→ What is required: Reproduce every entry word for word.

[Stored items]
+++++
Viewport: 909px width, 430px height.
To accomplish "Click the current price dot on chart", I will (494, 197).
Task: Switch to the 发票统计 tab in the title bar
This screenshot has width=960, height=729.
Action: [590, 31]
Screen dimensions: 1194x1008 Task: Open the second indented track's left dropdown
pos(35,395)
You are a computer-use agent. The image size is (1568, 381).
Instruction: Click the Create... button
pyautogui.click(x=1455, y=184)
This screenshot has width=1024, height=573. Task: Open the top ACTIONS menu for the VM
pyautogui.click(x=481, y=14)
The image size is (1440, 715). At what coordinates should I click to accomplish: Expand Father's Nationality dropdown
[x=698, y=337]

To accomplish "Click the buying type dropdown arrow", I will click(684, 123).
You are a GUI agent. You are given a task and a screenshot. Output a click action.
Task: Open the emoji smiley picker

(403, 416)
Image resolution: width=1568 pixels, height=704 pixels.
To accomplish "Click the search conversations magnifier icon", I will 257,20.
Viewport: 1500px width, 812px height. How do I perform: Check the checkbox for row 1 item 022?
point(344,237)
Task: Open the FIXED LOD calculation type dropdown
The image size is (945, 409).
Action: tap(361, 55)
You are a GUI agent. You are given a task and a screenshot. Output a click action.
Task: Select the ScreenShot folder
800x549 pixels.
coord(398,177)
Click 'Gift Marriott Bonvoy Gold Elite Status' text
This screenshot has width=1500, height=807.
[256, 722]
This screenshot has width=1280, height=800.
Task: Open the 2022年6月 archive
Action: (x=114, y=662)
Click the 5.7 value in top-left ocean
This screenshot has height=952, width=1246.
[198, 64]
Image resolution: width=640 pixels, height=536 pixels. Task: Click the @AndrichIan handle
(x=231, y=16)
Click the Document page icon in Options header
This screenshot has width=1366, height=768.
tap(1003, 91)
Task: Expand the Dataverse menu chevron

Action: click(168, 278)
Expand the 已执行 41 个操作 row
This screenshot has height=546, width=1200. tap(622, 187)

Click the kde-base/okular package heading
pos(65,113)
+++++
→ Exercise result:
Viewport: 909px width, 430px height.
To accomplish "Click the current price dot on chart", I will (494, 197).
Task: Switch to the 发票统计 tab in the title bar
This screenshot has width=960, height=729.
Action: [590, 31]
Screen dimensions: 1194x1008 Task: Open the second indented track's left dropdown
pos(35,395)
You are a computer-use agent. The image size is (1568, 381).
Instruction: Click the Create... button
pyautogui.click(x=1455, y=184)
This screenshot has width=1024, height=573. Task: Open the top ACTIONS menu for the VM
pyautogui.click(x=481, y=14)
The image size is (1440, 715). At what coordinates should I click to accomplish: Expand Father's Nationality dropdown
[x=698, y=337]

To accomplish "Click the buying type dropdown arrow", I will click(684, 123).
You are a GUI agent. You are given a task and a screenshot. Output a click action.
Task: Open the emoji smiley picker

(403, 416)
Image resolution: width=1568 pixels, height=704 pixels.
To accomplish "Click the search conversations magnifier icon", I will 257,20.
Viewport: 1500px width, 812px height. How do I perform: Check the checkbox for row 1 item 022?
point(344,237)
Task: Open the FIXED LOD calculation type dropdown
The image size is (945, 409).
Action: tap(361, 55)
You are a GUI agent. You are given a task and a screenshot. Output a click action.
Task: Select the ScreenShot folder
800x549 pixels.
coord(398,177)
Click 'Gift Marriott Bonvoy Gold Elite Status' text
This screenshot has width=1500, height=807.
[256, 722]
This screenshot has width=1280, height=800.
Task: Open the 2022年6月 archive
Action: (x=114, y=662)
Click the 5.7 value in top-left ocean
This screenshot has height=952, width=1246.
[198, 64]
Image resolution: width=640 pixels, height=536 pixels. Task: Click the @AndrichIan handle
(x=231, y=16)
Click the Document page icon in Options header
This screenshot has width=1366, height=768.
tap(1003, 91)
Task: Expand the Dataverse menu chevron

Action: click(168, 278)
Expand the 已执行 41 个操作 row
This screenshot has height=546, width=1200. tap(622, 187)

Click the kde-base/okular package heading
pos(65,113)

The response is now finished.